Cada vez, con los años, me impresiona más el sermón de la montaña. Percibo cada vez más su novedad, en la continuidad, eso sí, con la Ley. Veo cada vez más a Jesús como ese Nuevo Moisés: «Habéis oído que se os dijo… pero yo os digo». Y qué fuerza tendrían para el auditorio las palabras que recordamos hoy: «vosotros sois la luz del mundo… sois la sal de la tierra».

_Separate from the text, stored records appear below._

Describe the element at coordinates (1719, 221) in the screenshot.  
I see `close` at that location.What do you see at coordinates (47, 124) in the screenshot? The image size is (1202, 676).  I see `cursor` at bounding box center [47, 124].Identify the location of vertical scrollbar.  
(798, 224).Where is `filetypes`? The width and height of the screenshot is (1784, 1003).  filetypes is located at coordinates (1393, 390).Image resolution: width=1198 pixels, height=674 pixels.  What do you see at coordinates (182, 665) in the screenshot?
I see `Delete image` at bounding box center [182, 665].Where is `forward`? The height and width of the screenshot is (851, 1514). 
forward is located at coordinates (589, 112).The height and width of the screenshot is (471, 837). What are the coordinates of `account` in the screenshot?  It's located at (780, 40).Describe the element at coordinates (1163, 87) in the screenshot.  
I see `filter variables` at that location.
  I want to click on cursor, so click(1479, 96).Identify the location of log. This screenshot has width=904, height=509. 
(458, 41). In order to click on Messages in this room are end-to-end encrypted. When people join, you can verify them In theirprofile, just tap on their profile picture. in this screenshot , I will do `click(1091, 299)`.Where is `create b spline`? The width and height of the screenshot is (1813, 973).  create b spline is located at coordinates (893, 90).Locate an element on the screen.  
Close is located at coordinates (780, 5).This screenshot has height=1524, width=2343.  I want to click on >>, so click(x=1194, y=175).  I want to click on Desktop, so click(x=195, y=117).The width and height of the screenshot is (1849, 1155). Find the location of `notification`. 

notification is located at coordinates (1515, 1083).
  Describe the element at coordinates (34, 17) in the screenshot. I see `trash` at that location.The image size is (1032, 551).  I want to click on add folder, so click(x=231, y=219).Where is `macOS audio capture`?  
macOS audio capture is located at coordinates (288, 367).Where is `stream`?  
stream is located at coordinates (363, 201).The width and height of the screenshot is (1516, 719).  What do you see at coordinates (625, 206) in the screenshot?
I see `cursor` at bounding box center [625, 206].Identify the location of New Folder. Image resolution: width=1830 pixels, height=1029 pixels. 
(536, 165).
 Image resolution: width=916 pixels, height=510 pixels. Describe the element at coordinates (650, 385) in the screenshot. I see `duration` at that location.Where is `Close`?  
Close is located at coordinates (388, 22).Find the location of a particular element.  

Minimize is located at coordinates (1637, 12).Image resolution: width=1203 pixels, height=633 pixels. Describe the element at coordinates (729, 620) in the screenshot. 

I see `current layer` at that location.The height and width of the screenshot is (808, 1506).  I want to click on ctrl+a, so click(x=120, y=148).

Sobre todo porque en ese auditorio habría pocos «expertos» en algo, doctores, gente importante… Los discípulos de Jesús, más allá de nuestra formación o de nuestra cuenta bancaria, somos todos luz del mundo y sal de la tierra. Como san Isidoro de Sevilla, a quien hoy celebramos, procedente de una familia todo de santos, pero en medio de un pueblo bárbaro como eran los visigodos. Dios le dio una gran sabiduría al dejarse hacer por Él. También a nosotros nos dará esta sabiduría para saber iluminar y dar sabor, si nos abrimos a su Espíritu.

Y eso no quiere decir que debamos hacer grandes cosas. Simplemente, dar testimonio en nuestra vida cotidiana. Si tenemos -somos- esa luz, quizá alguien se sorprenda al verla, y se pregunte qué le falta a él, y entonces podremos decirle: «Ven y verás».